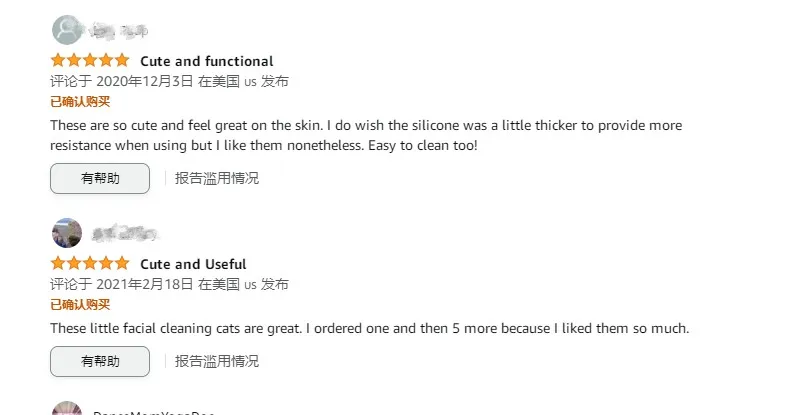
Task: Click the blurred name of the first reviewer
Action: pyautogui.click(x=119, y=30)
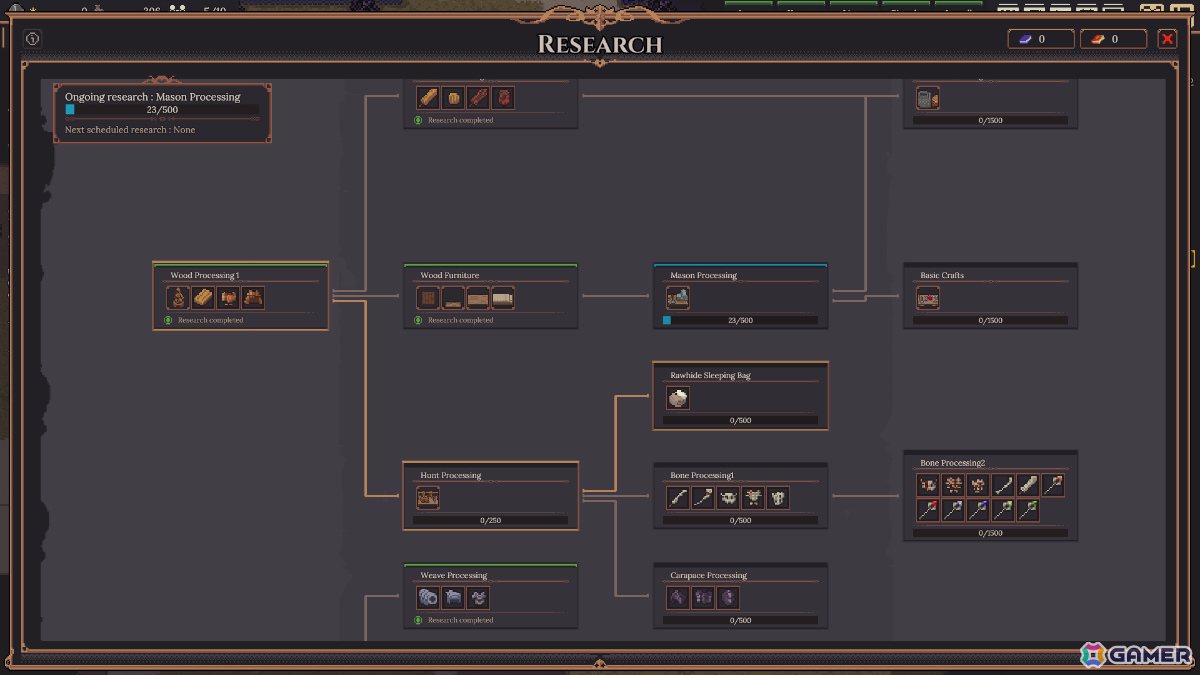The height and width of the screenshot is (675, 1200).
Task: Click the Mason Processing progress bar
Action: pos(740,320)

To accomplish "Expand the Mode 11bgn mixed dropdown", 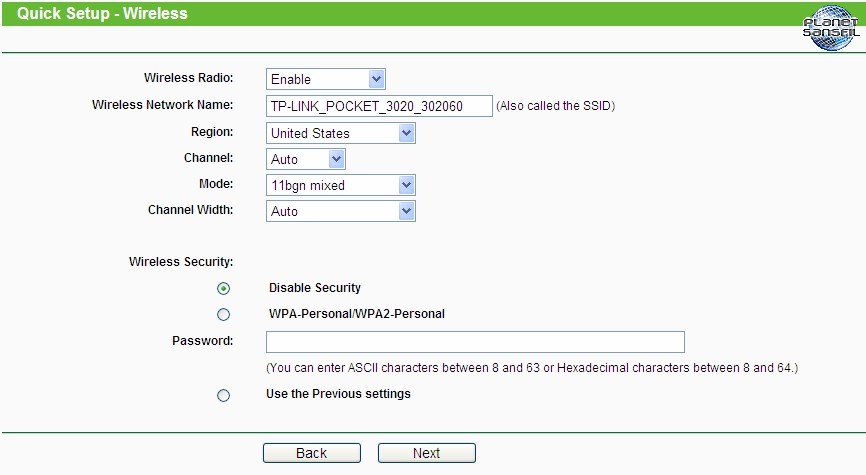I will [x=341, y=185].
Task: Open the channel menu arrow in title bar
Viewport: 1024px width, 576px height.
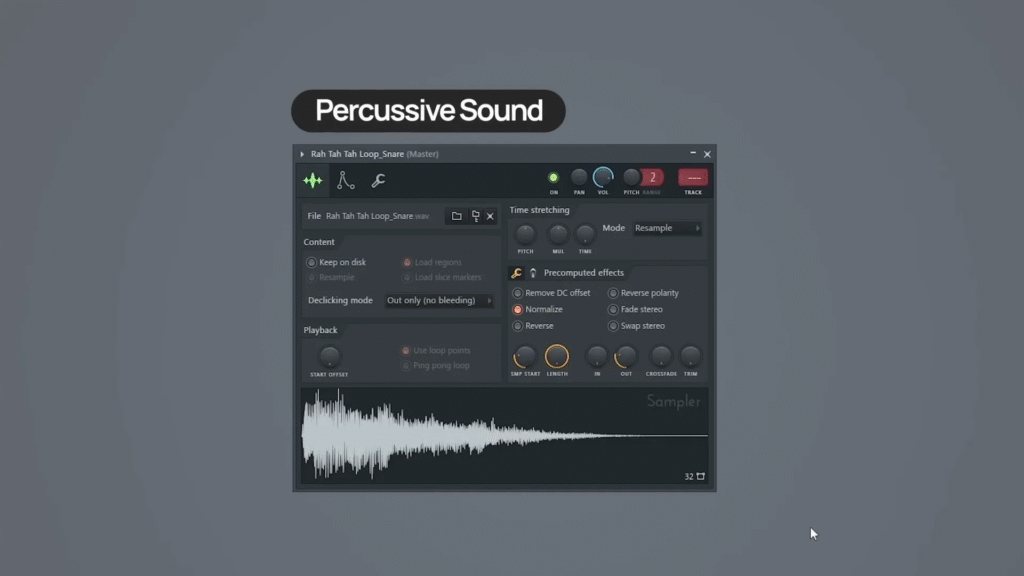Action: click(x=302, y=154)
---------------
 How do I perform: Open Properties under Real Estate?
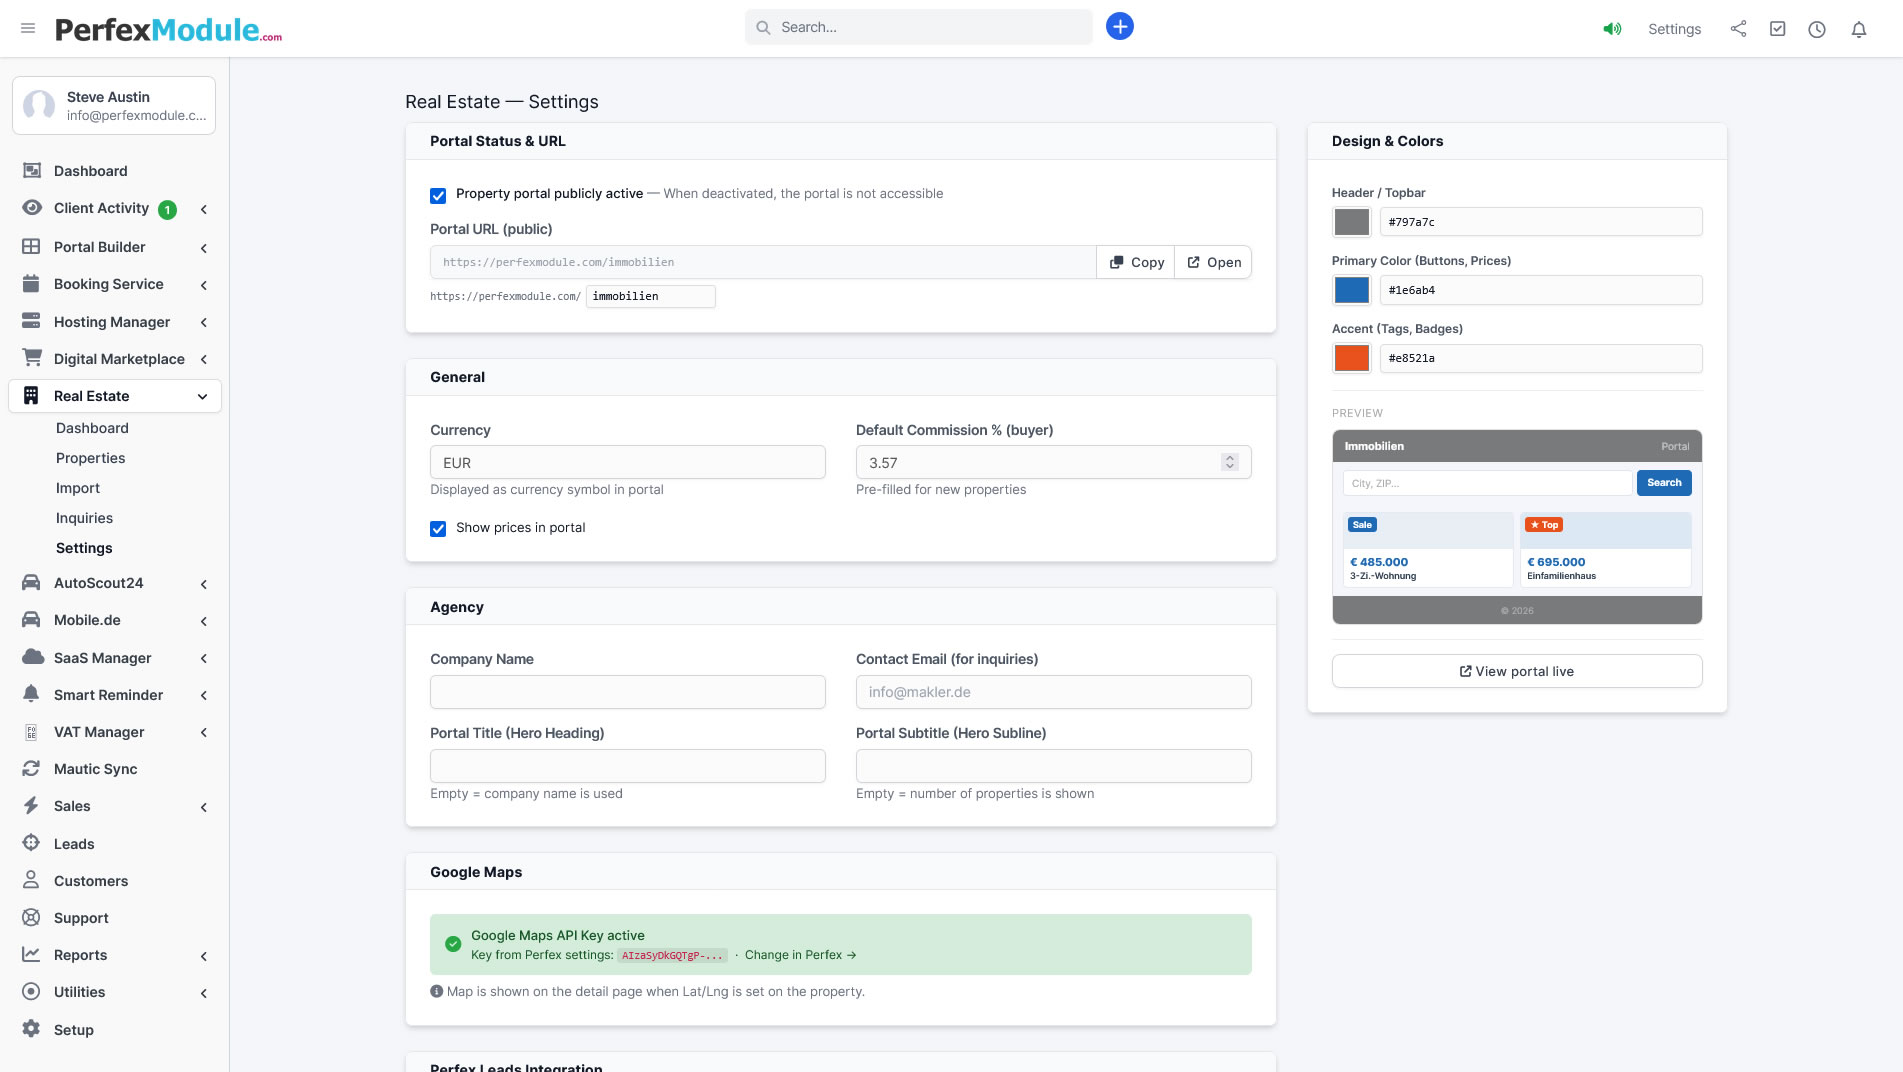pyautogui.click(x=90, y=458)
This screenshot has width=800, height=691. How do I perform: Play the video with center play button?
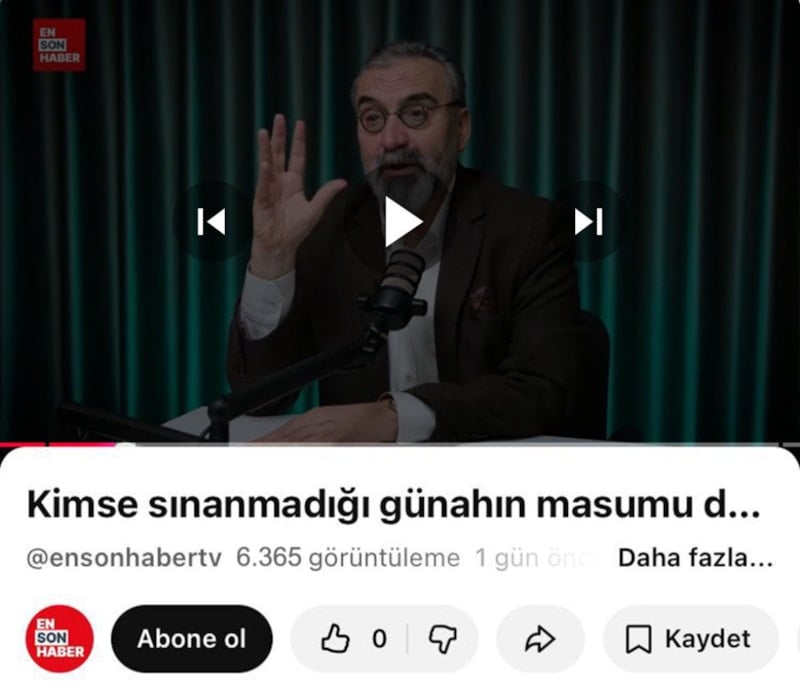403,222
---------------
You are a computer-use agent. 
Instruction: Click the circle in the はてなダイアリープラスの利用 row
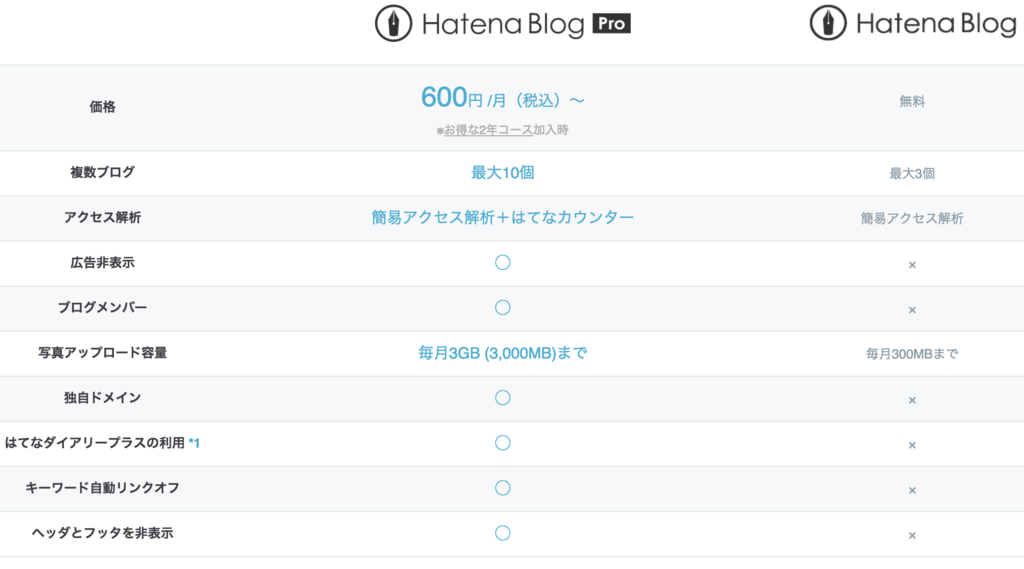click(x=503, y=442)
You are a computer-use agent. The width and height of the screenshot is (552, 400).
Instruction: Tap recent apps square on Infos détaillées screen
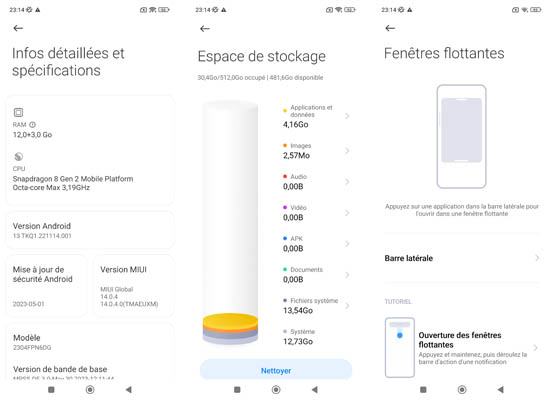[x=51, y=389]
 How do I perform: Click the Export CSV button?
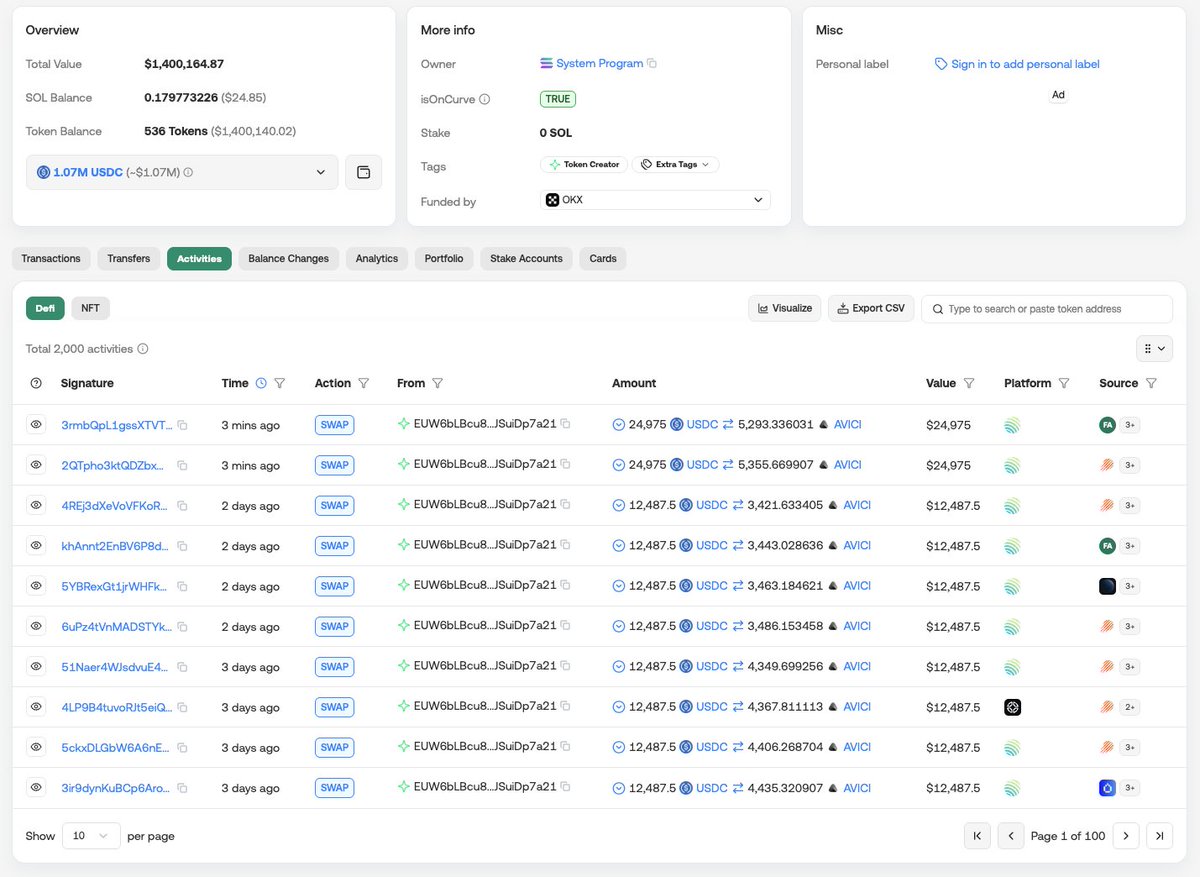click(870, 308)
---------------
--- Activity ---
Could you report all lines of the listing that hold "computer"?

--- Task answer ---
You are a computer-use agent. 
You are a computer-use agent. The width and height of the screenshot is (552, 400).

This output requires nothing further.